##### Data provided #####
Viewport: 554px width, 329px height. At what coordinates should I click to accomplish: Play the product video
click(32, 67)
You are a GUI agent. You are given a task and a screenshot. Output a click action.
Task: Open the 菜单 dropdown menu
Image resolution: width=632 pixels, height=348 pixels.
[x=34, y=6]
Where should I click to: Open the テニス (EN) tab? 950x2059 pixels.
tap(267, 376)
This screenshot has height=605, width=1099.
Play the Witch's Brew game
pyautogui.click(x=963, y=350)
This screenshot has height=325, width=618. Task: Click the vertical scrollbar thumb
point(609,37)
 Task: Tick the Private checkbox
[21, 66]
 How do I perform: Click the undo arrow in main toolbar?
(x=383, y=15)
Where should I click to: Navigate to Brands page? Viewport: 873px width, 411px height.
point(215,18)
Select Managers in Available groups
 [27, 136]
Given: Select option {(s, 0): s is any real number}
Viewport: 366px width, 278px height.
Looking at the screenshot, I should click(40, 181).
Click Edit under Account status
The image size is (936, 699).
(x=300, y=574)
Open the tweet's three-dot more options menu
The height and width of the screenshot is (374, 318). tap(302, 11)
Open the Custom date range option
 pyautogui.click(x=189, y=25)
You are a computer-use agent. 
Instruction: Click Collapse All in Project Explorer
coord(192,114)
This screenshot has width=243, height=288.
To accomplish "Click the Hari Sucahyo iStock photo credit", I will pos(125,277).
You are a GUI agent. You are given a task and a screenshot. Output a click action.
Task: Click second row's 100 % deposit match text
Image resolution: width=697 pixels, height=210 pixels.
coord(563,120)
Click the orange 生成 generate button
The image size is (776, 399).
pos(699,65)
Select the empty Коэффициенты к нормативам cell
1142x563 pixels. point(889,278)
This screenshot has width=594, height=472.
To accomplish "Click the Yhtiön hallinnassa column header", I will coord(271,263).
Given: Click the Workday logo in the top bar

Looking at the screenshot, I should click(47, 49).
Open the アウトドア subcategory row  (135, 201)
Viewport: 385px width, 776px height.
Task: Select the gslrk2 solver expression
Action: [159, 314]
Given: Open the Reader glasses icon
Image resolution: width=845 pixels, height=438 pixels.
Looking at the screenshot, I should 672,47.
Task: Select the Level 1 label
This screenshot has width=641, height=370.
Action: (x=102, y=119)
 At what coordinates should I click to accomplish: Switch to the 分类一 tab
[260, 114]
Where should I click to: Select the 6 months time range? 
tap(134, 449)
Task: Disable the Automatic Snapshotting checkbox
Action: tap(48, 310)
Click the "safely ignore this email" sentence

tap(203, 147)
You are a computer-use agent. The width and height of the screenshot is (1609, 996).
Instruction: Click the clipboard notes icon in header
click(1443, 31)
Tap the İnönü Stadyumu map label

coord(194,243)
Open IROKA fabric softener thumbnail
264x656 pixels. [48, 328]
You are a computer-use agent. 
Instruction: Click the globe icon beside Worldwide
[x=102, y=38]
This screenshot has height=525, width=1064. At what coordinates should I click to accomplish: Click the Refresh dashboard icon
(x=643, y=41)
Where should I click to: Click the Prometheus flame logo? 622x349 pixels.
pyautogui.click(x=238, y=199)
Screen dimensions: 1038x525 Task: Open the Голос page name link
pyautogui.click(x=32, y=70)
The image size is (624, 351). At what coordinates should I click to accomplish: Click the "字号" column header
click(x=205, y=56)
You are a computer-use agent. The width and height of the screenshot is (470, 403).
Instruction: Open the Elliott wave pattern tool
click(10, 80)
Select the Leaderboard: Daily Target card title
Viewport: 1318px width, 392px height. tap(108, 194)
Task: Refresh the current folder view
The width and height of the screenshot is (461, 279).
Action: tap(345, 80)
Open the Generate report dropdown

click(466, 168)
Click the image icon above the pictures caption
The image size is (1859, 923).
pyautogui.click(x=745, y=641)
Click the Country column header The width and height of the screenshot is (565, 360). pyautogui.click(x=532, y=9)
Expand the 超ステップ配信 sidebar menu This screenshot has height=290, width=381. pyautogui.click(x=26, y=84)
#####
Instructions to follow: Word for word, return each of the entries shown above.

Answer section:
Viewport: 554px width, 329px height. At what coordinates should I click to accomplish: Play the product video
click(32, 67)
You are a GUI agent. You are given a task and a screenshot. Output a click action.
Task: Open the 菜单 dropdown menu
Image resolution: width=632 pixels, height=348 pixels.
[x=34, y=6]
Where should I click to: Open the テニス (EN) tab? 950x2059 pixels.
tap(267, 376)
This screenshot has height=605, width=1099.
Play the Witch's Brew game
pyautogui.click(x=963, y=350)
This screenshot has height=325, width=618. Task: Click the vertical scrollbar thumb
point(609,37)
 Task: Tick the Private checkbox
[21, 66]
 How do I perform: Click the undo arrow in main toolbar?
(x=383, y=15)
Where should I click to: Navigate to Brands page? Viewport: 873px width, 411px height.
point(215,18)
Select Managers in Available groups
 [27, 136]
Given: Select option {(s, 0): s is any real number}
Viewport: 366px width, 278px height.
Looking at the screenshot, I should click(40, 181).
Click Edit under Account status
The image size is (936, 699).
(x=300, y=574)
Open the tweet's three-dot more options menu
The height and width of the screenshot is (374, 318). tap(302, 11)
Open the Custom date range option
 pyautogui.click(x=189, y=25)
You are a computer-use agent. 
Instruction: Click Collapse All in Project Explorer
coord(192,114)
This screenshot has width=243, height=288.
To accomplish "Click the Hari Sucahyo iStock photo credit", I will pos(125,277).
You are a GUI agent. You are given a task and a screenshot. Output a click action.
Task: Click second row's 100 % deposit match text
Image resolution: width=697 pixels, height=210 pixels.
coord(563,120)
Click the orange 生成 generate button
The image size is (776, 399).
pos(699,65)
Select the empty Коэффициенты к нормативам cell
1142x563 pixels. point(889,278)
This screenshot has width=594, height=472.
To accomplish "Click the Yhtiön hallinnassa column header", I will coord(271,263).
Given: Click the Workday logo in the top bar

Looking at the screenshot, I should click(47, 49).
Open the アウトドア subcategory row  (135, 201)
Viewport: 385px width, 776px height.
Task: Select the gslrk2 solver expression
Action: [159, 314]
Given: Open the Reader glasses icon
Image resolution: width=845 pixels, height=438 pixels.
Looking at the screenshot, I should 672,47.
Task: Select the Level 1 label
This screenshot has width=641, height=370.
Action: (x=102, y=119)
 At what coordinates should I click to accomplish: Switch to the 分类一 tab
[260, 114]
Where should I click to: Select the 6 months time range? 
tap(134, 449)
Task: Disable the Automatic Snapshotting checkbox
Action: tap(48, 310)
Click the "safely ignore this email" sentence

tap(203, 147)
You are a computer-use agent. The width and height of the screenshot is (1609, 996).
Instruction: Click the clipboard notes icon in header
click(1443, 31)
Tap the İnönü Stadyumu map label

coord(194,243)
Open IROKA fabric softener thumbnail
264x656 pixels. [48, 328]
You are a computer-use agent. 
Instruction: Click the globe icon beside Worldwide
[x=102, y=38]
This screenshot has height=525, width=1064. At what coordinates should I click to accomplish: Click the Refresh dashboard icon
(x=643, y=41)
Where should I click to: Click the Prometheus flame logo? 622x349 pixels.
pyautogui.click(x=238, y=199)
Screen dimensions: 1038x525 Task: Open the Голос page name link
pyautogui.click(x=32, y=70)
The image size is (624, 351). At what coordinates should I click to accomplish: Click the "字号" column header
click(x=205, y=56)
You are a computer-use agent. The width and height of the screenshot is (470, 403).
Instruction: Open the Elliott wave pattern tool
click(10, 80)
Select the Leaderboard: Daily Target card title
Viewport: 1318px width, 392px height. tap(108, 194)
Task: Refresh the current folder view
The width and height of the screenshot is (461, 279).
Action: tap(345, 80)
Open the Generate report dropdown

click(466, 168)
Click the image icon above the pictures caption
The image size is (1859, 923).
pyautogui.click(x=745, y=641)
Click the Country column header The width and height of the screenshot is (565, 360). pyautogui.click(x=532, y=9)
Expand the 超ステップ配信 sidebar menu This screenshot has height=290, width=381. pyautogui.click(x=26, y=84)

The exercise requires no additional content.